For nearly forty years the people of Israel were lost to view in the vast, out-of-the-way desert. In the rebellion at Kadesh they had rejected God, and for the time God had rejected them. Since they had been unfaithful to His covenant, they were not to receive the sign of the covenant, the rite of circumcision. Their desire to return to the land of slavery had proved they were unworthy of freedom, and the Passover, instituted to remember and celebrate their deliverance from slavery, was not to be observed.
But the tabernacle service continued, showing that God had not completely left His people. And His divine care still supplied their wants. “The Lord your God ... knows your trudging through this great wilderness. These forty years the Lord your God has been with you; you have lacked nothing” (Deuteronomy 2:7). God cared for Israel even during these years of banishment: “You also gave Your good Spirit to instruct them. ... In the wilderness ... their clothes did not wear out and their feet did not swell” (Nehemiah 9:20, 21).
The wilderness was to provide discipline for the rising generation as they prepared to enter the Promised Land. Moses declared, “As a man chastens his son, so the Lord your God chastens you,” “to humble you, and test you, to know what was in your heart, whether you would keep His commandments or not. So He ... allowed you to hunger, and fed you with manna which you did not know nor did your fathers know, that He might make you know that man shall not live by bread alone; but man lives by every word that proceeds from the mouth of the Lord” (Deuteronomy 8:5, 2, 3).

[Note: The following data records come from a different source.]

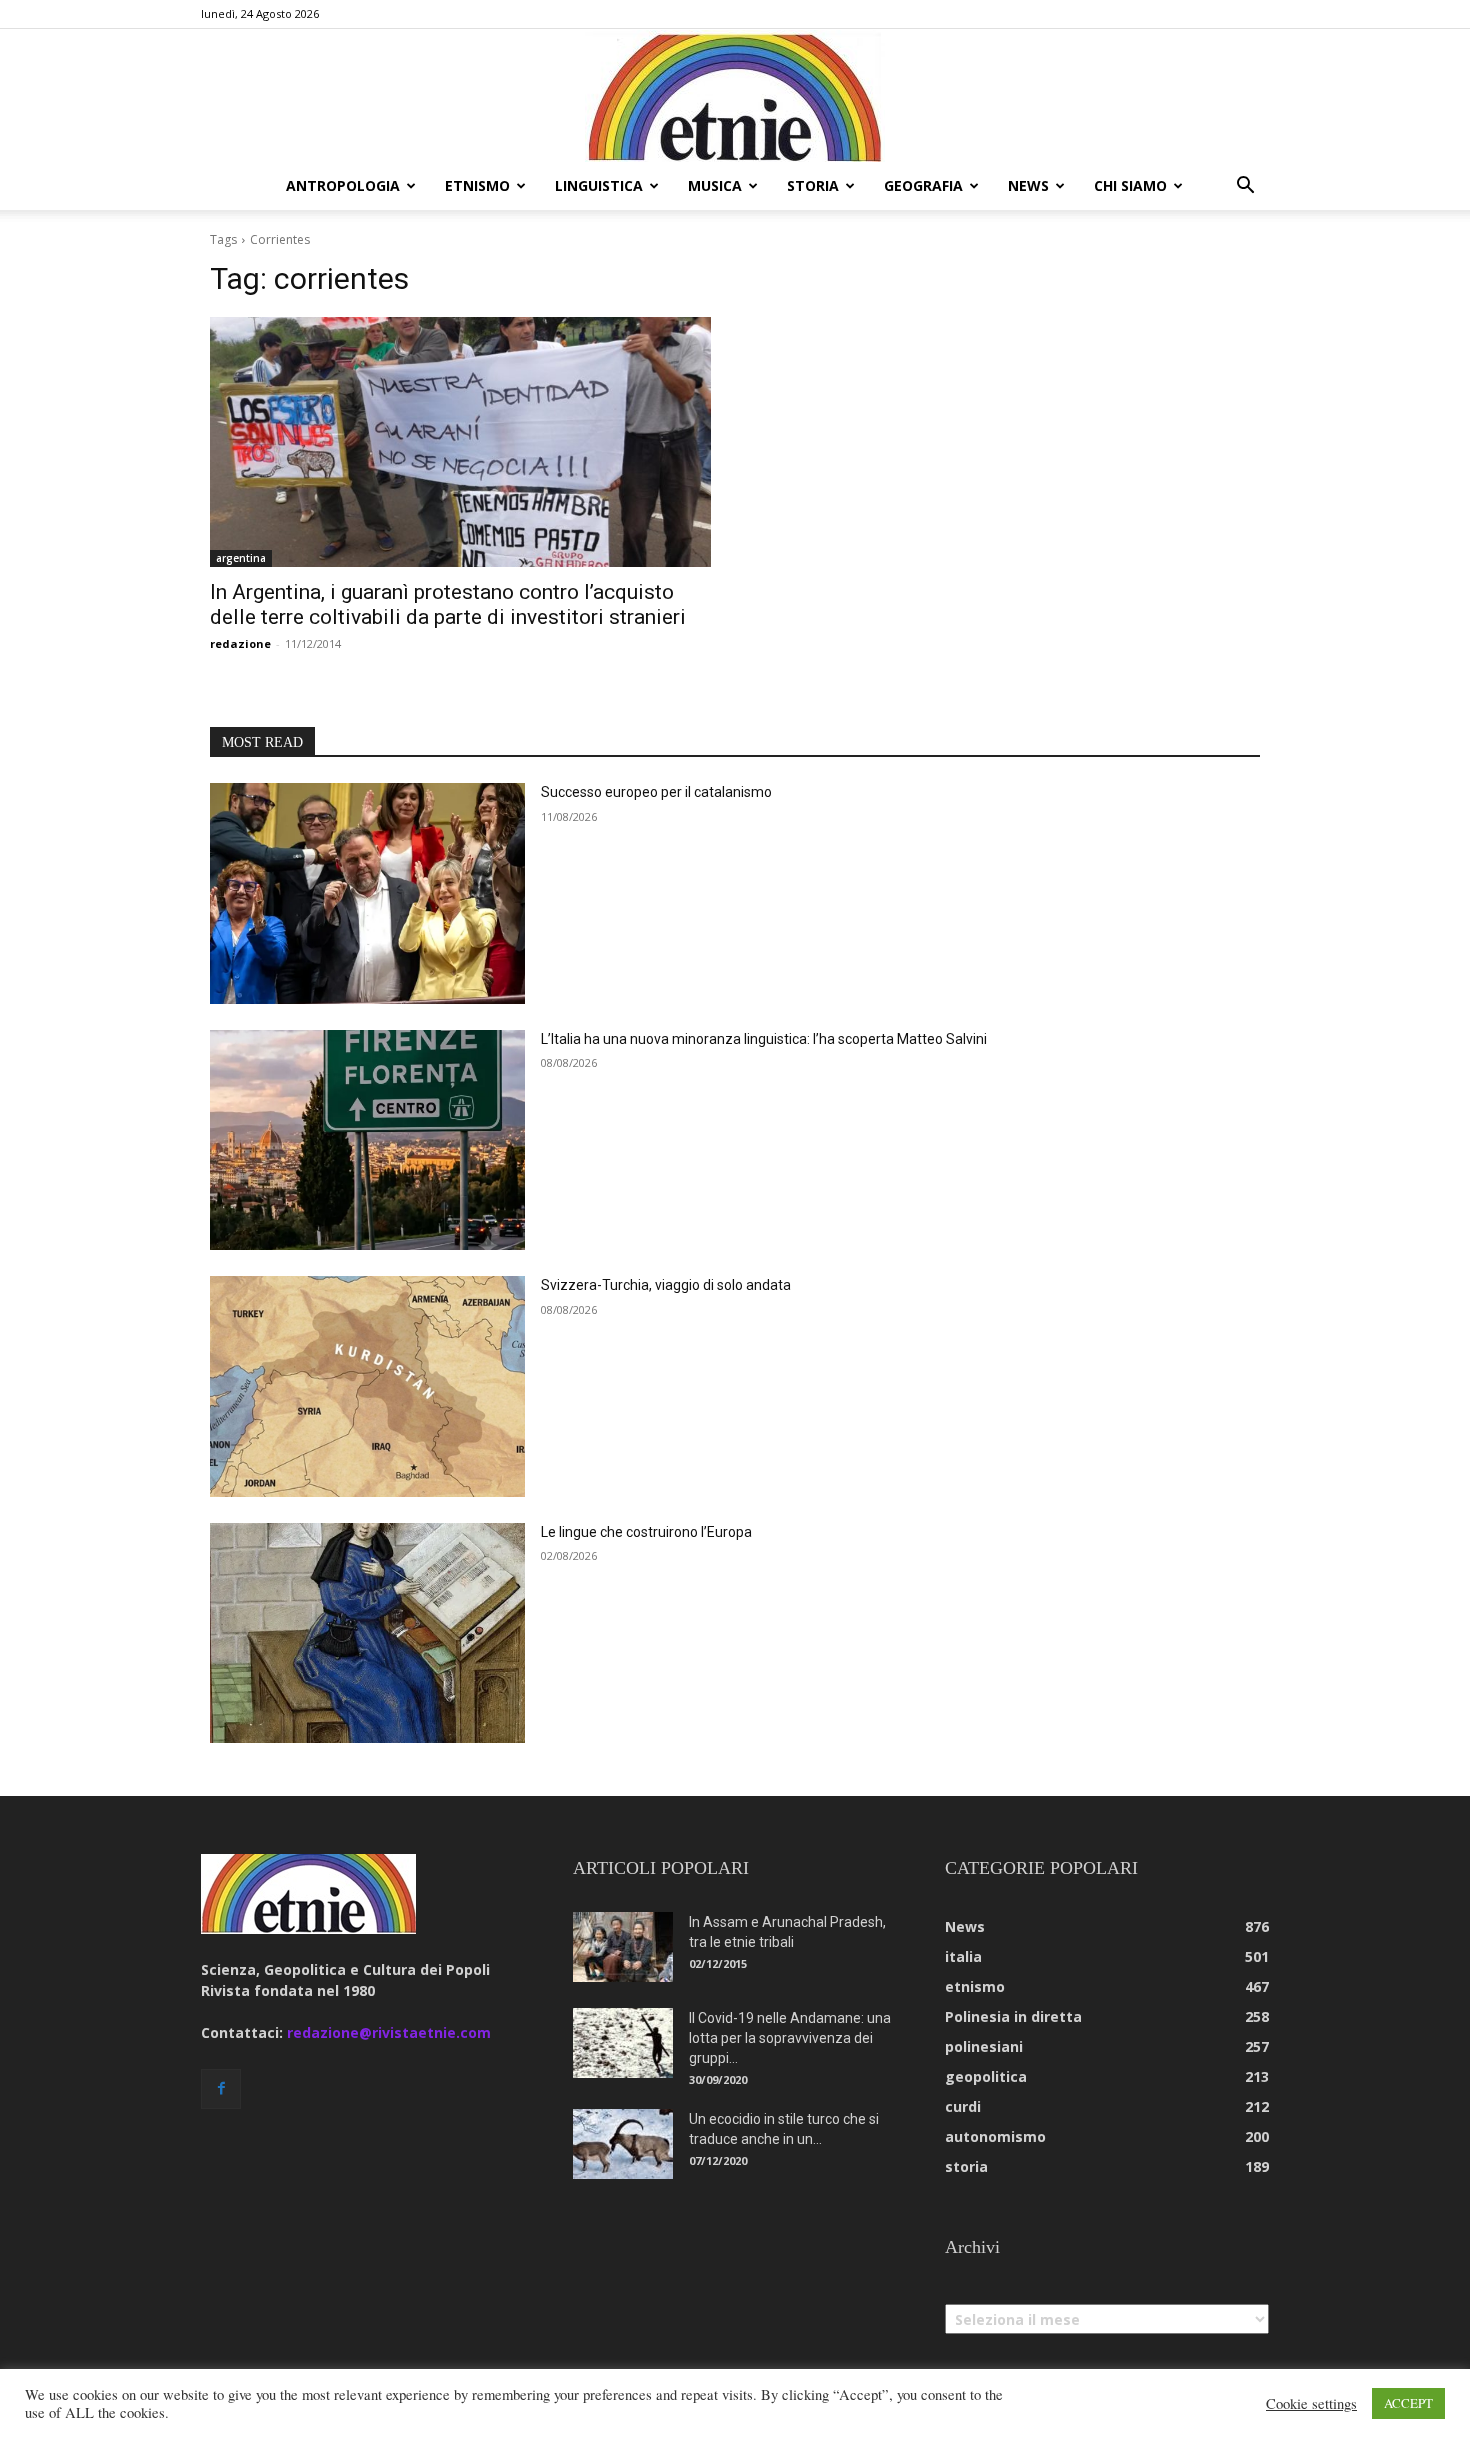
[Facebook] (221, 2089)
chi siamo (1130, 185)
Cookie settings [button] (1311, 2404)
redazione (240, 643)
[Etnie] (735, 96)
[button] (1245, 187)
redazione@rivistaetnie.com (389, 2032)
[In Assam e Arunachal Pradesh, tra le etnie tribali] (623, 1947)
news (1028, 185)
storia (813, 185)
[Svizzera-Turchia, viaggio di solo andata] (367, 1386)
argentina (241, 558)
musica (715, 185)
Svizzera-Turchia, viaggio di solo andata (666, 1285)
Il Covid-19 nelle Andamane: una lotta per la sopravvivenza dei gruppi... (790, 2038)
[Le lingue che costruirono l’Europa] (367, 1633)
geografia (923, 185)
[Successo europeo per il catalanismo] (367, 893)
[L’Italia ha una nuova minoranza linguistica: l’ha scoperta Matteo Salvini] (367, 1140)
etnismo (477, 185)
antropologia (343, 185)
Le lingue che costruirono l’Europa (646, 1532)
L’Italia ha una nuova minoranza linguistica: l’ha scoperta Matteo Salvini (764, 1039)
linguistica (599, 185)
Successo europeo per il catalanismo (656, 792)
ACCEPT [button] (1408, 2403)
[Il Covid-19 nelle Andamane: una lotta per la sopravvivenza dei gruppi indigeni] (623, 2043)
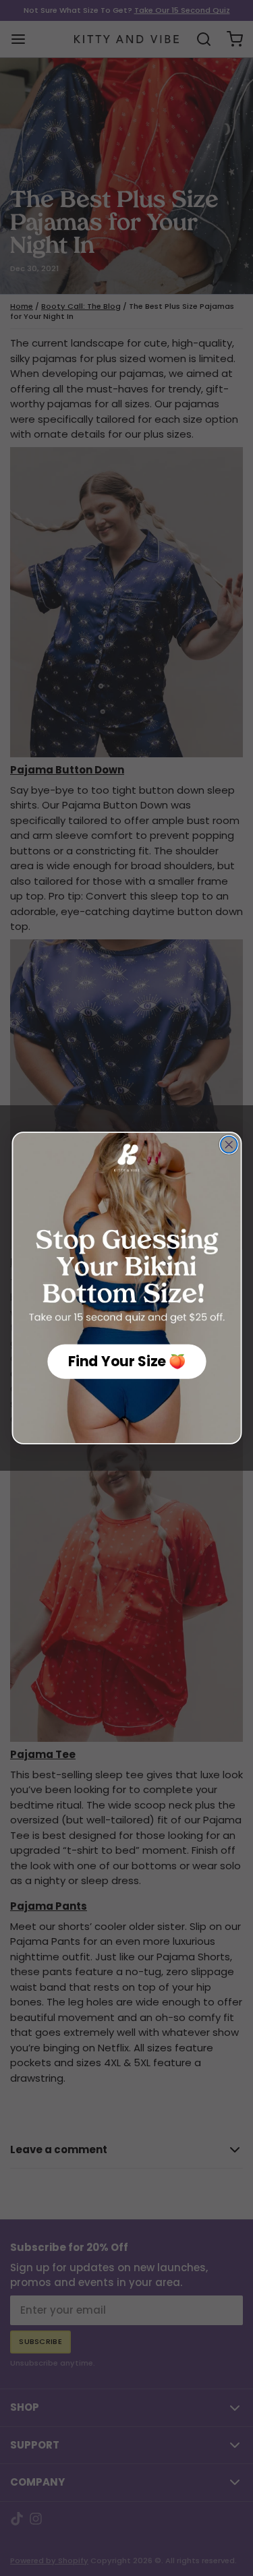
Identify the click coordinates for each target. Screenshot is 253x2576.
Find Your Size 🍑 (126, 1361)
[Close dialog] (228, 1144)
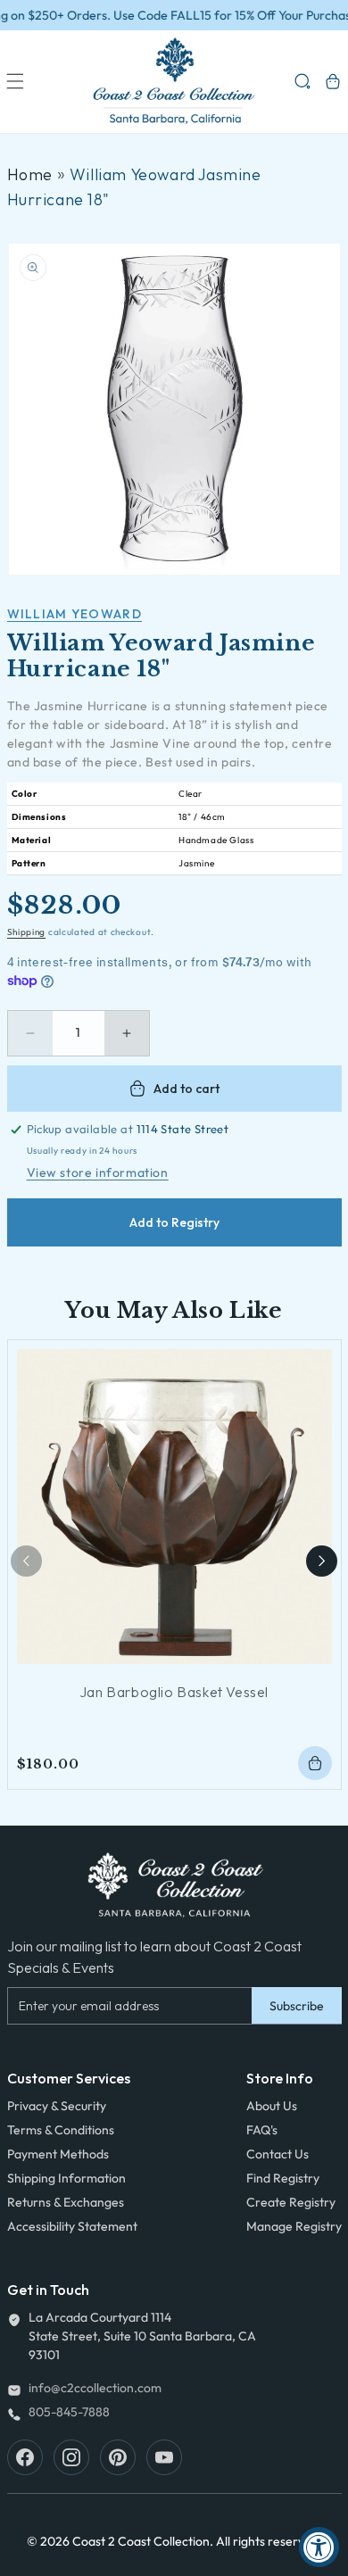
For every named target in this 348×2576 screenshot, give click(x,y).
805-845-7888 (69, 2412)
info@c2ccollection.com (95, 2388)
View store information (98, 1172)
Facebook (25, 2457)
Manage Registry (294, 2226)
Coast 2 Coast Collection (141, 2541)
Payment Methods (58, 2154)
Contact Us (277, 2154)
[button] (15, 81)
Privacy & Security (56, 2106)
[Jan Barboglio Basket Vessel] (174, 1506)
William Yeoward (75, 614)
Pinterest (118, 2457)
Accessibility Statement (72, 2226)
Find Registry (282, 2178)
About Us (271, 2106)
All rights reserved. (269, 2541)
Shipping (26, 932)
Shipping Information (66, 2178)
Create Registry (291, 2202)
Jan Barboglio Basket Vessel (174, 1692)
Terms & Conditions (60, 2130)
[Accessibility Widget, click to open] (319, 2547)
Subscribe (296, 2006)
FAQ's (262, 2130)
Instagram (71, 2457)
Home (30, 174)
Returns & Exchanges (65, 2202)
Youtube (164, 2457)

“In all their affliction He was afflicted, and the Angel of His Presence saved them; in His love and in His pity He redeemed them; and He bore them and carried them all the days of old” (Isaiah 63:9).
The rebellion of Korah had resulted in the death of fourteen thousand Israelites, and certain cases of rebellion showed the same spirit of disrespect for God’s authority.
In one case, one of the mixed multitude that had come up with Israel from Egypt left his own part of the camp and entered that of the Israelites, claiming the right to pitch his tent there. A quarrel developed between him and an Israelite, and the matter was referred to the judges. They decided against the offender.
Very angry at this decision, he cursed the judge and blasphemed the name of God. He was immediately brought before Moses. The man was placed under guard until the will of God could be known. God Himself pronounced sentence—by divine direction the blasphemer was conducted outside the camp and stoned to death. Those who had been witnesses to the sin placed their hands upon his head, thus solemnly testifying to the truth of the charge against him. Then they threw the first stones, and the people who stood by then joined in executing the sentence. [See Leviticus 24:14; Deuteronomy 17:7.]